M. Phyllis Wade, Dean of Students and acting Director of Admissions, was especially impressed by the students’ thoughtfulness from her contact with them during freshman orientation week. She observed that the Class of 2006 is well-rounded, holding informed opinions not only about music but about world events.

James Undercofler, Eastman’s director and dean, credits the intensity of the Class of 2006, in part, to the after-effects of last year’s terrorist attacks.

The number of undergraduate applications the school received this year, 900, was less than in previous years.

Undercofler surmises that students pared down the number of schools to which they applied because the economic effects of September 11 forced them to consider their decision to go into music more seriously. As a result, students tended to apply to only four or five schools instead of seven or eight.

Those students who applied to Eastman, Undercofler concludes, were likely to be focused and serious about their area of specialty ? the applications received this year were particularly strong.

The freshman class is “exceptionally gifted,” he said.

Both deans cite an additional feature of the Class of 2006 which adds to its diversity and interest ? the growth of the number of students enrolled in Eastman’s two newest undergraduate majors, jazz and classical guitar.

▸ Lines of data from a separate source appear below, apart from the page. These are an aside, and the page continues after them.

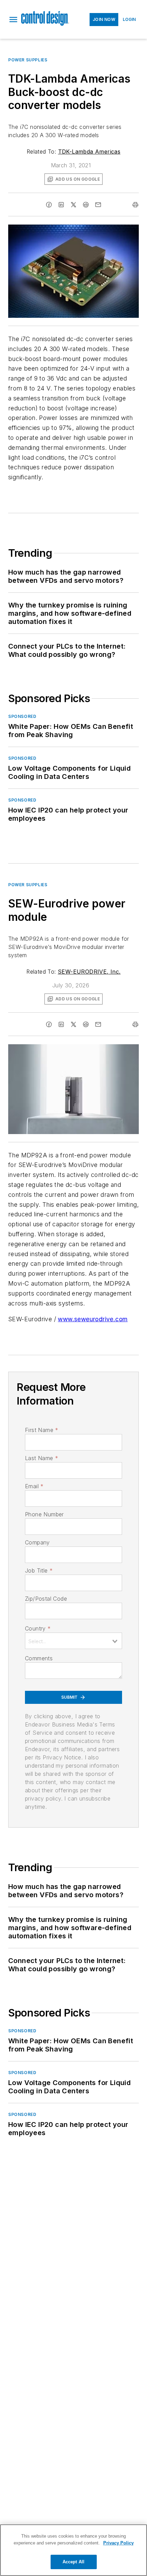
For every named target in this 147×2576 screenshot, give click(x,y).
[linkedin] (61, 204)
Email (34, 1486)
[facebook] (48, 204)
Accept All (73, 2561)
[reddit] (85, 204)
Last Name (41, 1458)
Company (37, 1542)
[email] (98, 204)
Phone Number (44, 1514)
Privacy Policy (118, 2542)
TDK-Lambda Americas (89, 151)
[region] (73, 2550)
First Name (41, 1430)
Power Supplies (27, 59)
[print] (135, 204)
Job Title (39, 1570)
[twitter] (73, 204)
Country (38, 1628)
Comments (39, 1658)
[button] (13, 19)
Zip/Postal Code (46, 1598)
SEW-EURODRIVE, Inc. (89, 971)
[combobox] (73, 1641)
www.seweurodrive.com (93, 1319)
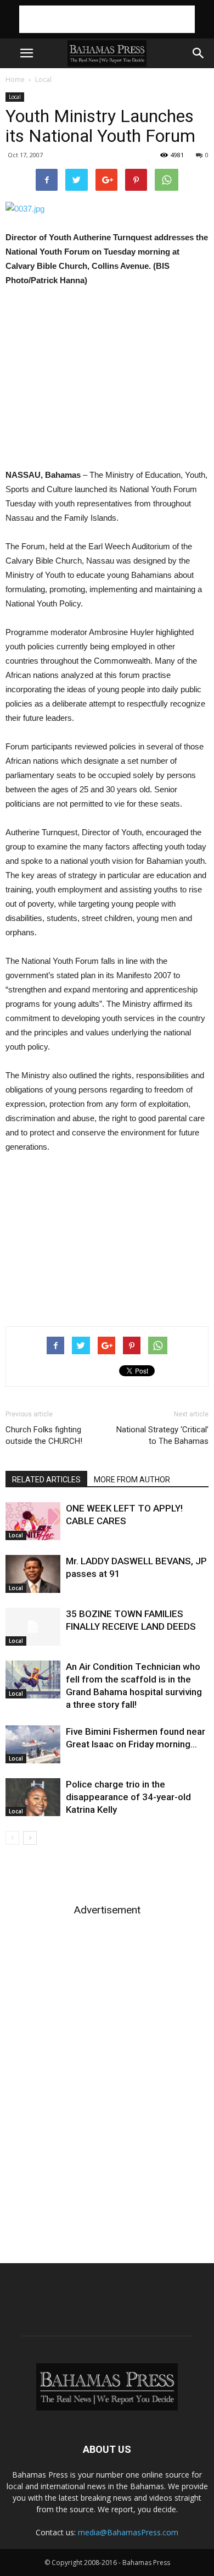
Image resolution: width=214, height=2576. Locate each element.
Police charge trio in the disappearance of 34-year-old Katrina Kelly (128, 1797)
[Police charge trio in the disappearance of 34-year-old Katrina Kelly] (32, 1797)
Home (15, 79)
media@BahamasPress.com (128, 2532)
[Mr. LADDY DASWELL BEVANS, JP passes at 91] (32, 1574)
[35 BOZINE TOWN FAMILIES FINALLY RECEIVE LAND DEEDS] (32, 1627)
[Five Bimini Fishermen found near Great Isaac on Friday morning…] (32, 1744)
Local (43, 79)
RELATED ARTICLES (46, 1479)
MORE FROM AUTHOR (132, 1479)
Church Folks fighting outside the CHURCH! (43, 1435)
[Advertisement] (107, 19)
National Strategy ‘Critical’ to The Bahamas (162, 1435)
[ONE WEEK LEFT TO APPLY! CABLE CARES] (32, 1521)
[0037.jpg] (107, 209)
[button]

Undercofler, who met several freshman jazz and classical guitar players during orientation week, reports that he is pleased that the new performance majors at Eastman are attracting such high-quality students.

Members of the freshman class agree with administrators’ observations of their focus and intensity about their chosen areas of study. When they were applying to schools, freshmen said that they only considered the handful of schools that closely met their interests, citing the cost of application and travel to auditions as a deterrent in times of a troubled economy.

Many freshmen were, according to one student, “determined to come to Eastman” and did not apply haphazardly to a large number of schools.

Jonathan Michie, a freshman vocalist whose first choice was Eastman, says of himself and his classmates “everyone knows why they’re here. Being driven is a necessity.”

However, despite their focus and intensity, the members of the Class of 2006 are generally “down-to-earth and realistic.”

“Ego and status don’t get in the way of a quality education,” he said.

Freshman string player Matthew Zerweck agrees with this appraisal of the supportive atmosphere at Eastman. “There is no talking down about others’ playing,” he said.

Offers were made to 245 students out of the roughly 900 who applied. Of the 245, 131 students chose to enroll.

Twelve percent of the class is international, with the majority of students coming from Singapore, Canada and North and South Korea. Twenty percent of the American students are from New York. The freshman class is 53 percent female and 47 percent male.